中野自身が醸し出す清涼感によって暑苦しさはまったく感じないが、正直この季節にこの格好はなかなか目立つし、なにより中野がそれを自覚してなさそうなのが問題だ。着る人のルックスが伴わないのに高い服を着ると、「服に着られる」って感じになっちゃうけど、逆に素材が極端にいい人間は服を着こなしすぎ、「夏に黒い服を着てるのに涼しげ」という、TPOや季節感を超越した感じになってしまうのかもしれない。
そんなふうに格好について考えていたので気づかなかったが、顔をあげると、中野が改まった表情で俺を見ていた。なので、俺も反射的に姿勢を正す。
「若宮くん、琴葉をよろしくね」
「おう任せろ。中野は自分の仕事だけ考えとけ」
「大丈夫。言われなくてもずっと頭のなかで考えてるわ。2日で出演料25万円、事務所に引かれても16~17万円は残るって」
「そうか。それなら大丈夫そうだな。心配して損した……その脳内、逆に心配だな」
と、そこで中野がポケットからスマホを取り出す。
その表情は急に真面目なモノに変わっていた。
「それと若宮くん……その、今さらこんなことを言うのもあれなのだけど、LINE教えてもらえないかしら」
中野はいつもより小さな声で、俺に向かってそう言った。気のせいか頬が少し赤くなっている。
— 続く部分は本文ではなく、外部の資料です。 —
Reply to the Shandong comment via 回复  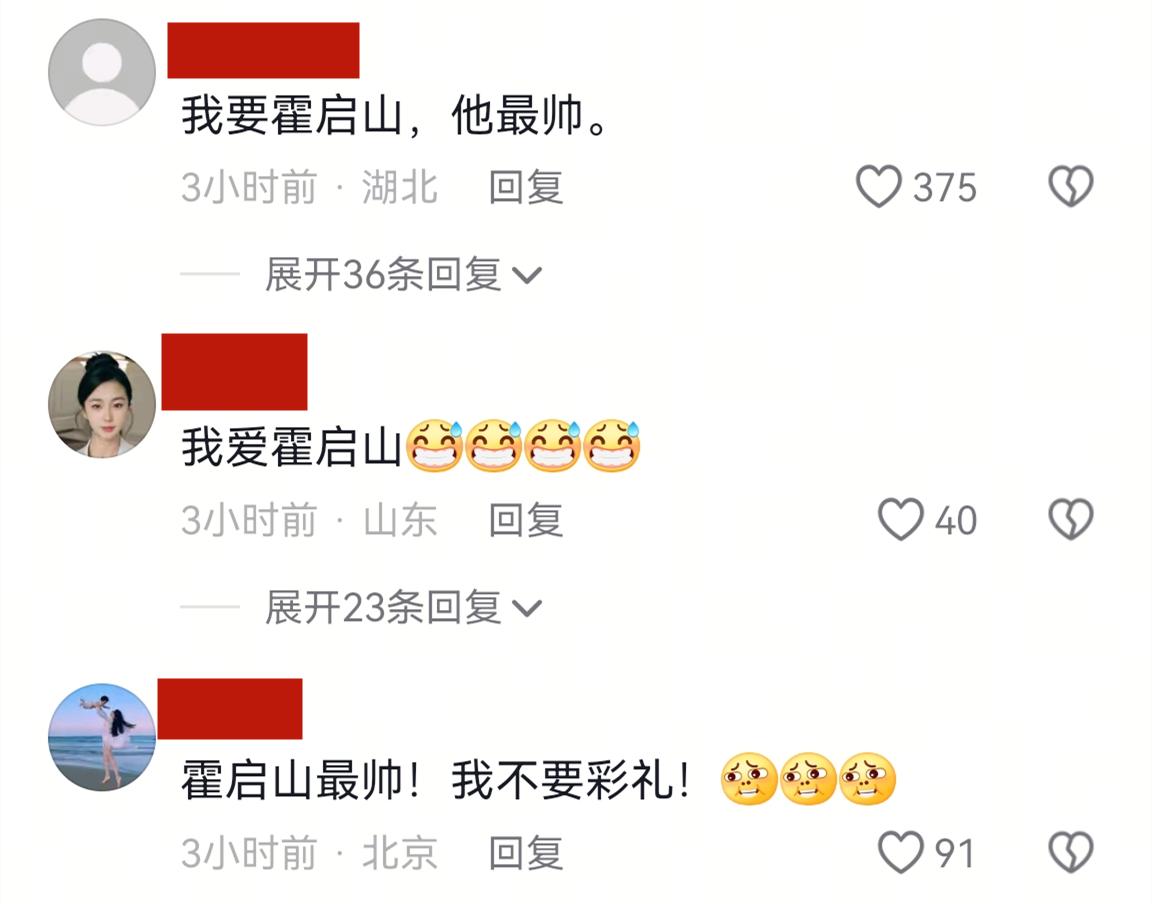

手取り金額はさらっと暴露してしまうのに、連絡先交換は恥ずかしいらしい。
「あ、そういや教えてなかったな」
いつもの俺なら、女子と連絡先を交換するとなると少し照れてしまうだろうが、今回は流れが流れなのでなんとも思わない。
QRコードを読み込み、出てきたアカウントを友人に追加。中野は「ひより」という登録名で、写真は三姉妹の3ショットだった。
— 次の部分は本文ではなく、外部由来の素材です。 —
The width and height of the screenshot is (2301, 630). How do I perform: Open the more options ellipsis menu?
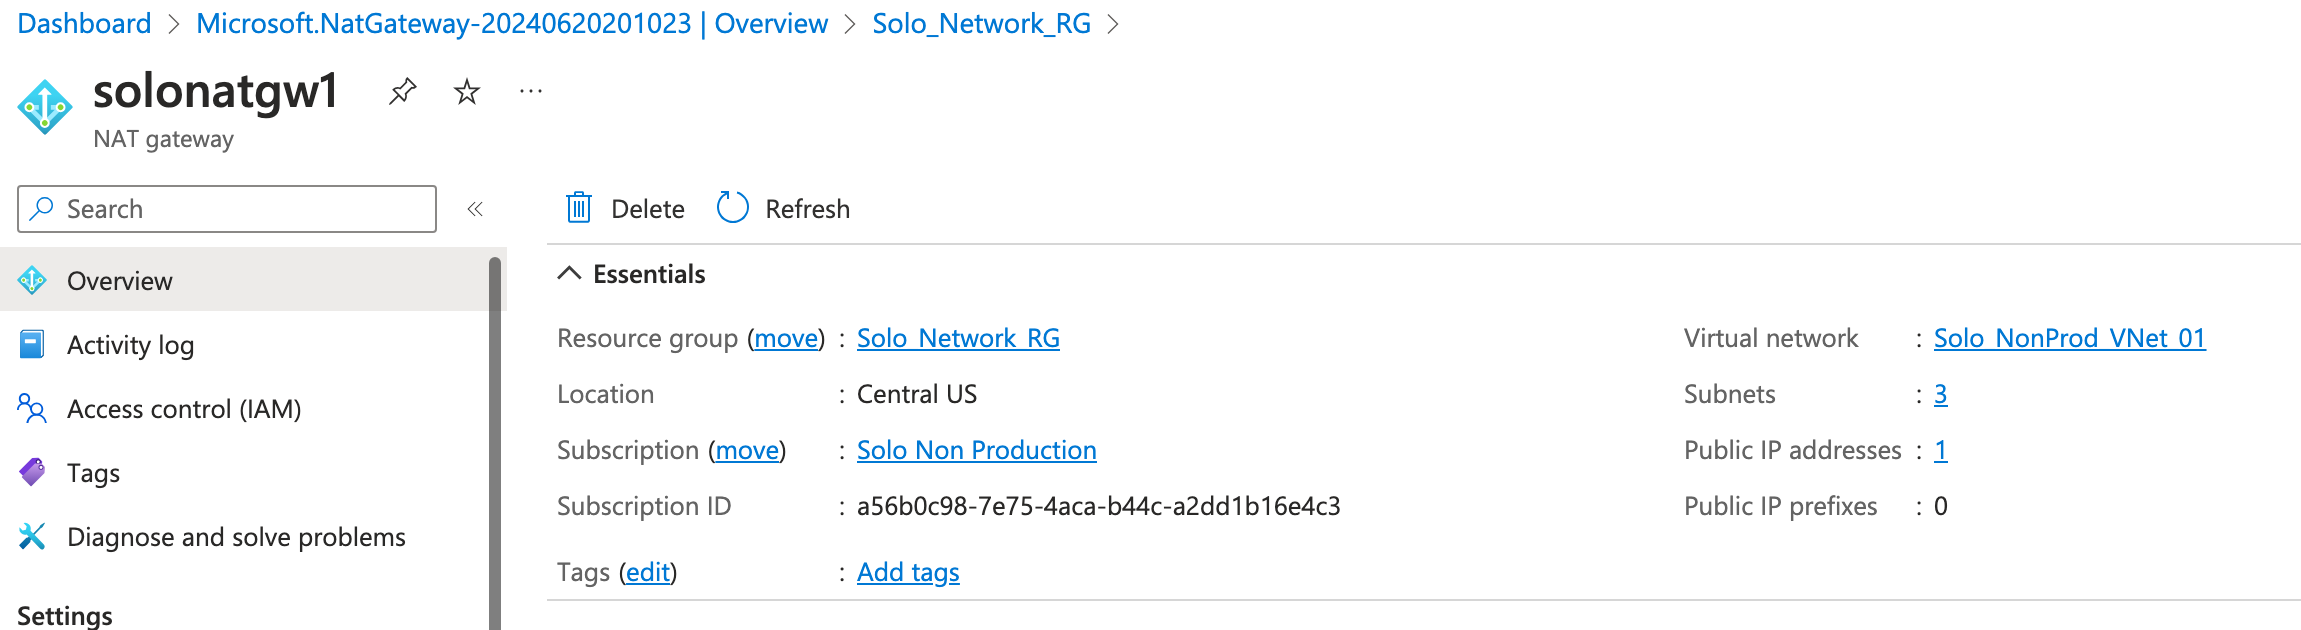531,92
カフェのような場所で撮られた写真で、朋絵さんがこれ以上ないほどの満面の笑み、中野は微笑み、琴葉は不機嫌そうにそっぽを向いている。3人のプライベートを覗き見た気持ちになるとともに、これだけ見目の良い3人が集っていると相当目立つだろうな……とどこか他人事のように思う。
そして、中野が俺に向かって、懇願するように述べる。
「もしなにかあれば連絡してね。仕事中は無理だけど夜に返事するし、というかなにもなくても連絡してくれていいわ。いや、連絡してね連絡しなさい」
「中野って意外と優しいんだな。てっきり最初から命令すると思いきや、ツークッションくらい置いてくれてるもん。命令されるにしても、やっぱ心の準備が大事だよな」
「そうやって脅され慣れてるの、正直少し怖いわよ」
「誰のせいで脅され慣れたと思ってるんだよ」
懇願は最初だけで喋ってる途中で人格が変わってしまった。役者って感情を表現するのが仕事だから、こういう人格の変化にも慣れてるのかもな。惑わされないよう、心を強く持って接しなければならない。
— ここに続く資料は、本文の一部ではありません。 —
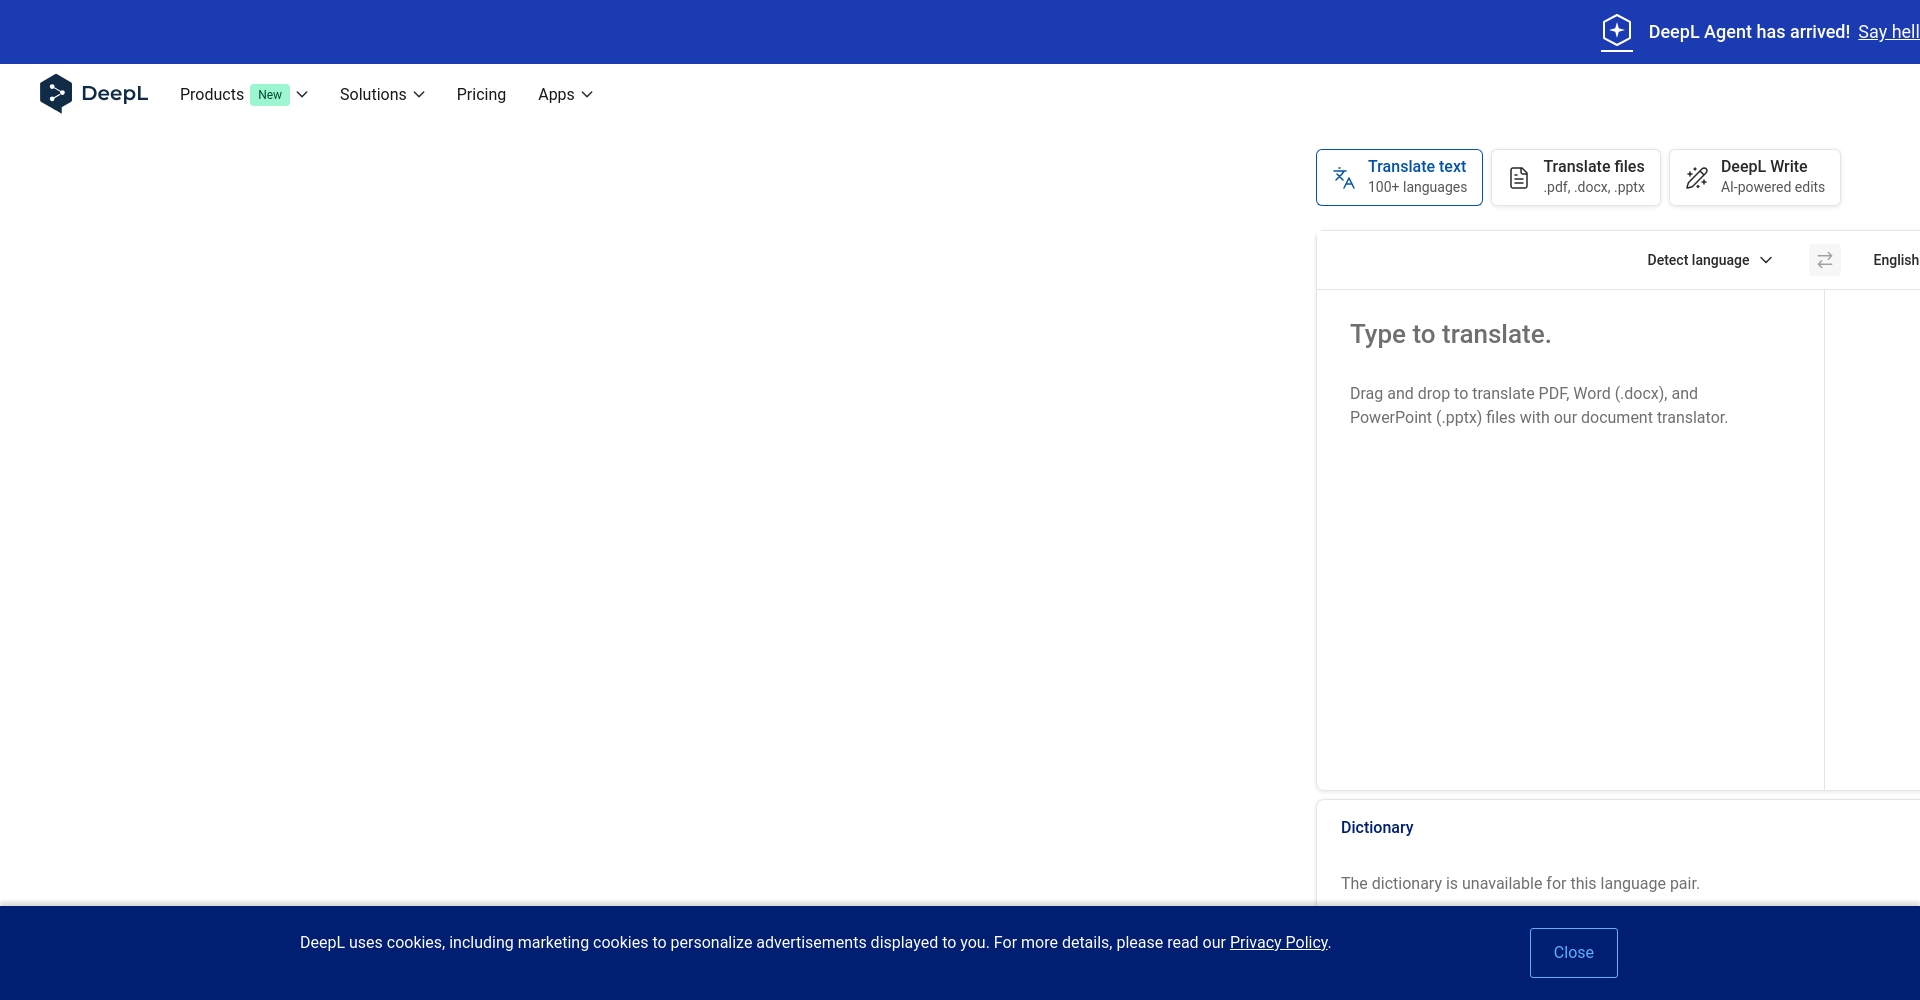Open the Privacy Policy link

(1278, 942)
「それに俺が連絡しなくてもどうせ自分から電話してくるだろ。シスコンだし」
「私がシスコンかどうかは議論の余地があるけど、時間がないからそろそろ行くわ。琴葉も、いい加減うんざりしているようだし」
中野の視線の先を見ると、すでに琴葉が20メートルくらい離れた場所にいた。面倒くさそうにこっちを見ており、俺と中野の話し合いが終わるのを待っている。少しでもはやくこの場所を去りたいが、立場的に去ることができない……という葛藤がにじみ出ている様子だ。
そして、それをきちんとくみ取っているあたり、中野はシスコンである。妹ちゃんの気持ちが第一なんでしょうね。
「じゃあ2日後な」
「よろしくね」
そう言い残すと、中野はキャリーケースをころころ転がしながら歩き、エスカレーターで上へと消えていった。姿が見えなくなったのを確認すると、俺は鬱陶しそうに待っている琴葉のところに歩み寄る。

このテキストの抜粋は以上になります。